■ **YOUR GOAL**: Please output the listing below character for character and omit the images.

┄┄┄┄┄┄┄┄┄┄┄┄┄┄┄┄┄┄┄┄

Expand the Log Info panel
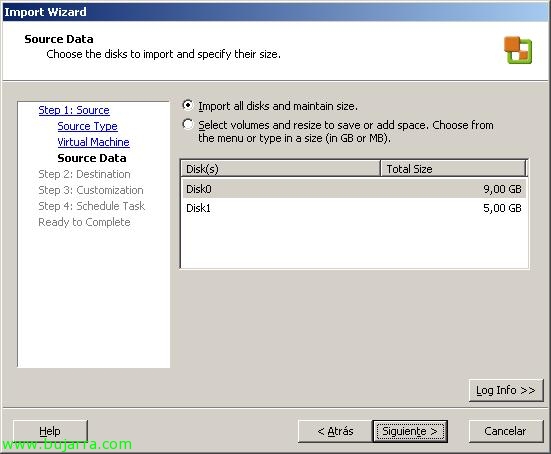point(506,390)
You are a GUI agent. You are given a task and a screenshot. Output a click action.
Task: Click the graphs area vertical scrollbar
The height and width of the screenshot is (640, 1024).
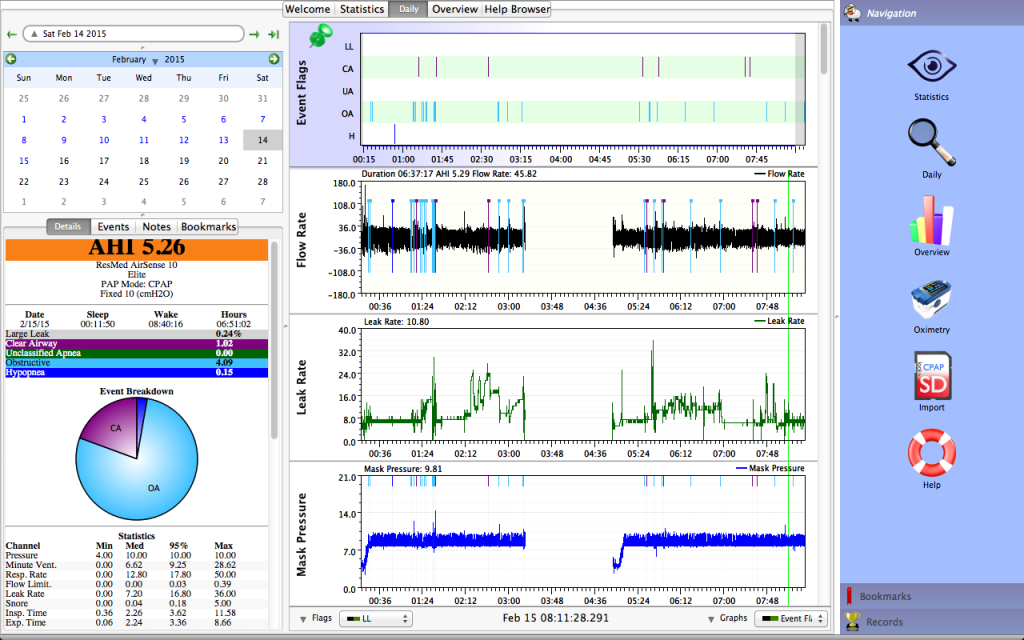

┄┄┄┄┄┄┄┄┄┄┄┄┄┄┄┄┄┄┄┄

■ **WRITTEN REPLY**:
Expand the Log Info panel
point(506,390)
You are a GUI agent. You are given a task and a screenshot. Output a click action.
Task: Click the graphs area vertical scrollbar
The height and width of the screenshot is (640, 1024).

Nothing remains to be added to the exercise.